FDA approves brolucizumab-dbll 6 mg for DME treatment

This is the second FDA-approved indication for BEOVU; it was initially approved in 2019 for the treatment of wet AMD.


The US Food and Drug Administration (FDA) approved Beovu (brolucizumab-dbl) 6 mg for the treatment of patients diagnosed with diabetic macular edema (DME), Novartis announced Wednesday.

This is the second FDA-approved indication for Beovu; it was initially approved in 2019 for the treatment of wet age-related macular degeneration (AMD).

The latest approval is based upon first-year data from the KESTREL and KITE phase 3, randomized, and double-masked studies. Both studies met their primary endpoint of non-inferiority in change in best-corrected visual acuity (BCVA) from baseline versus aflibercept at year one, according to a news release.
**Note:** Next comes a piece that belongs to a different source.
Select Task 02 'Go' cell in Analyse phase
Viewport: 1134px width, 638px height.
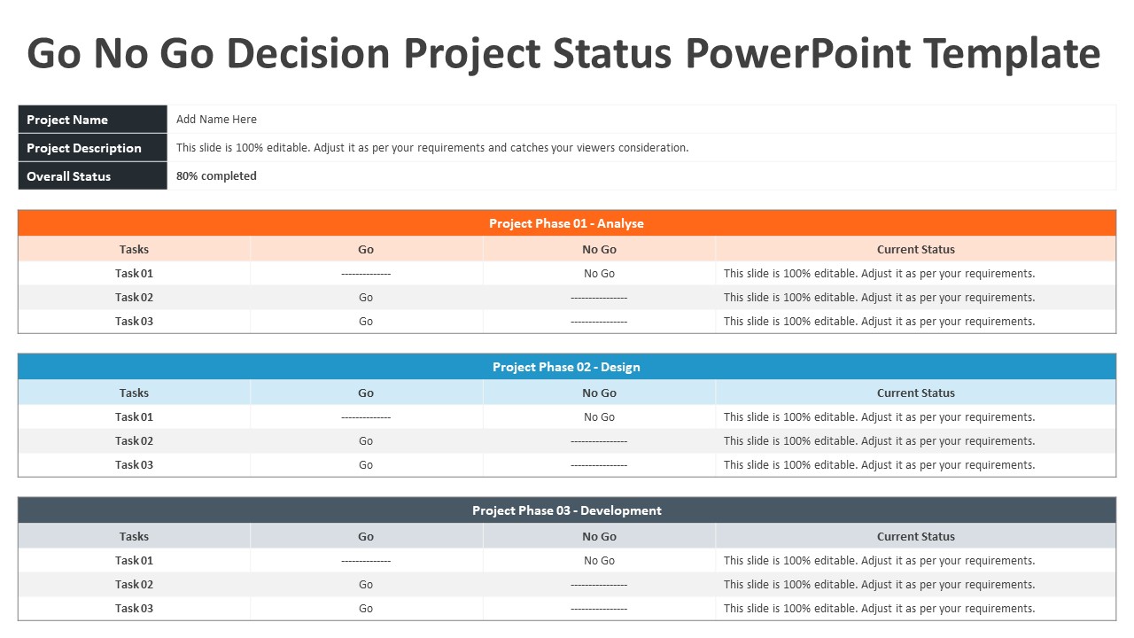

Additionally, a numerically lower proportion of patient eyes treated with Beovu had intraretinal fluid, subretinal fluid or both at week 52 versus eyes treated with aflibercept (in KESTREL 60.3% in the Beovu arm versus 73.3% in the aflibercept arm; in KITE 54.2% versus 72.9%, respectively; statistical significance was not tested), according to the company.


Further, 50% of BEOVU patients in the KITE study and 55% of patients in the KESTREL study remained on a 12-week dosing interval after the loading phase through year one.

“KESTREL and KITE were the first pivotal trials to assess an anti-VEGF on six-week dosing intervals in the loading phase, suggesting Beovu may offer fewer injections from the start of treatment through year one,” stated Jill Hopkins, SVP and Global Development Unit Head, Ophthalmology, Novartis, in the release.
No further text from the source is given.